Tuai Kontroversi, DPR Kritik Permendikbud Soal Kekerasan Seksual dan Pelegalan Zina

JAKARTA – Terbitnya Permendikbudristek No 30 Tahun 2021 Tentang Pencegahan dan Penanganan Kekerasan Seksual di Lingkungan Perguruan Tinggi dikritisi.

Anggota Komisi X DPR RI Ledia Hanifa Amaliah mempertanyakan dasar hukum keluarnya Peraturan Mendikbudristek ini.

Secara mendasar, setiap peraturan yang dikeluarkan oleh pemerintah dalam hal ini Mendikbudristek harus mengacu pada Undang-undang No 12 tahun 2011 Tentang Pembentukan Peraturan Perundang-undangan.

Di dalam pasal 8 ayat 2 Undang-undang tersebut dinyatakan bahwa Peraturan Menteri bisa memiliki kekuatan hukum mengikat manakala ada perintah dari peraturan perundangan yang lebih tinggi.

“Maka terbitnya Peraturan Menteri ini menjadi tidak tepat karena undang-undang yang menjadi cantolan hukumnya saja belum ada,” kata Ledia, dikutip Rabu (3/11).

Ledia juga menyayangkan bahwa beberapa muatan dalam isi Peraturan Menteri ini jauh dari nilai-nilai Pancasila dan bahkan cenderung pada nilai-nilai liberalisme.

Ia juga menyayangkan bahwa satu peraturan yang dimaksudkan untuk mencegah terjadinya kejahatan terkait kekerasan seksual justru sama sekali tidak memasukkan landasan norma agama di dalam prinsip Pencegahan dan Penanganan Kekerasan Seksual yang termuat di pasal 3.

Padahal Pancasila dengan sila pertama Ketuhanan Yang Maha Esa adalah dasar negara yang setiap silanya dijabarkan oleh Badan Pembinaan Ideologi Pancasila (BPIP) merupakan cara manusia Indonesia bersikap dan mengambil keputusan.

Selain ketiadaan landasan norma agama, muatan-muatan Peraturan Menteri ini menurut Ledia banyak memasukkan unsur liberal dalam mengambil sikap.

Politisi PKS ini memaparkan, definisi kekerasan seksualnya menjadi bias.

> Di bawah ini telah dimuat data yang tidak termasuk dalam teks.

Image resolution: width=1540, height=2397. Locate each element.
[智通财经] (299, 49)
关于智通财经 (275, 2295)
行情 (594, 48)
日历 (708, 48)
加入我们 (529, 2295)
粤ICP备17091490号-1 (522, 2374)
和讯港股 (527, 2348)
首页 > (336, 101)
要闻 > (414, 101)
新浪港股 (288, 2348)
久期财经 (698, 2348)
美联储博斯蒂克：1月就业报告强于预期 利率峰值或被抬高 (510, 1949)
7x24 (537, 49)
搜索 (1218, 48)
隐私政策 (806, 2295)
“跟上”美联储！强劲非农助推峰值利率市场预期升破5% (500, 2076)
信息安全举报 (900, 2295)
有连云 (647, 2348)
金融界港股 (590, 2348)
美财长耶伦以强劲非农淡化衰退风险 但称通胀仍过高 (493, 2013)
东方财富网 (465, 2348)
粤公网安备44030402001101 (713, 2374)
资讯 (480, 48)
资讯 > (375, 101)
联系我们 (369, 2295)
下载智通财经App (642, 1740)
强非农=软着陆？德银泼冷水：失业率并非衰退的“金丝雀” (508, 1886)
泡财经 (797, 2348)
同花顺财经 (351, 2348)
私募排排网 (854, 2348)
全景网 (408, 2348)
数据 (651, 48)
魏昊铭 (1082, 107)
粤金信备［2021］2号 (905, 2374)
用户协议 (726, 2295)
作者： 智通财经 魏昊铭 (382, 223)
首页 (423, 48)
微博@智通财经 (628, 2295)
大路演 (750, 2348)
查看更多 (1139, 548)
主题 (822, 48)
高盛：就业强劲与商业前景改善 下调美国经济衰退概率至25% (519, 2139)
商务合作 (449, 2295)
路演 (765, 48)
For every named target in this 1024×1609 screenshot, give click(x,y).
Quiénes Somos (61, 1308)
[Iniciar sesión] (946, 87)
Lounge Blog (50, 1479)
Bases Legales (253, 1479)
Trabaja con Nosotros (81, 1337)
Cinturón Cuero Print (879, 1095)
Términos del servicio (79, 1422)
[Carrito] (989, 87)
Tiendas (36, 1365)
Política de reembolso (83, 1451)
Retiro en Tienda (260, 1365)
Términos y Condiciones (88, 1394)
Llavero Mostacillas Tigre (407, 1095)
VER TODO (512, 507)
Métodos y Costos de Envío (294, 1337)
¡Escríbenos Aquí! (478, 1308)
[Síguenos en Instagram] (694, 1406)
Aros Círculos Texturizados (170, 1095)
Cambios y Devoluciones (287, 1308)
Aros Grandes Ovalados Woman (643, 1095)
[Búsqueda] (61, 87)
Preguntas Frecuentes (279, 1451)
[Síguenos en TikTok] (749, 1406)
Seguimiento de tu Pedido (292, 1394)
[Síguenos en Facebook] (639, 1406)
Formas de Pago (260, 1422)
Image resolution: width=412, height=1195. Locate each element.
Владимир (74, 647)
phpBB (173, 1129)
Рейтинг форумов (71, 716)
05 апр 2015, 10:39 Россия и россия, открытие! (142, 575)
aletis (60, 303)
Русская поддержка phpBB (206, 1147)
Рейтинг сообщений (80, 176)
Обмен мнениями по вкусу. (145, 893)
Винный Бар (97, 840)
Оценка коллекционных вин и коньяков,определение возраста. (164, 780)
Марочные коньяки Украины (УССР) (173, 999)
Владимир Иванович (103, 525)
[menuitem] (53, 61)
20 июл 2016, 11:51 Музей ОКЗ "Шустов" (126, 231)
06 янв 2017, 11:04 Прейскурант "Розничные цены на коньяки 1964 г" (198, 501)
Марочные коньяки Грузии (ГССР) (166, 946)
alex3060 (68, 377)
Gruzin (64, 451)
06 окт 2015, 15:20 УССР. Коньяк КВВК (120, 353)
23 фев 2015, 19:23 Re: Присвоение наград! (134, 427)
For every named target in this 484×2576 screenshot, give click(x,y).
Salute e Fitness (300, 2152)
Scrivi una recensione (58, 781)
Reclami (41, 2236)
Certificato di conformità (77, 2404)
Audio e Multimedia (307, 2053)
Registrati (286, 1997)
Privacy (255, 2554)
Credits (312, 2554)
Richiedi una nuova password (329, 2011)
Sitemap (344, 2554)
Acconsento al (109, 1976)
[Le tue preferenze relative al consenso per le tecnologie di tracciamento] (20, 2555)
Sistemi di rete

Misalnya saja ketika memasukkan salah satu jenis kekerasan seksual pada ‘penyampaian ujaran yang mendiskriminasi identitas gender’.

Ditambah pula Peraturan Menteri ini memasukkan persoalan ‘persetujuan’ atau yang biasa dikenal sebagai _consent_ menjadi diksi yang berulang-ulang digunakan sebagaimana bisa ditemukan pada pasal 5 ayat 2.

“Bahwa beraneka tindakan atau perilaku akan masuk dalam konteks kekerasan seksual bila tidak terdapat persetujuan dengan korban. Ini tentu merupakan satu acuan peraturan yang berbahaya. Ditambah dengan tidak dimasukkannya norma agama, generasi muda kita seolah digiring pada satu konteks bahwa ‘dengan persetujuan suatu perilaku terkait seksual bisa dibenarkan’ . Jelas-jelas berbahaya ini,” kritik Anggota Baleg DPR RI ini.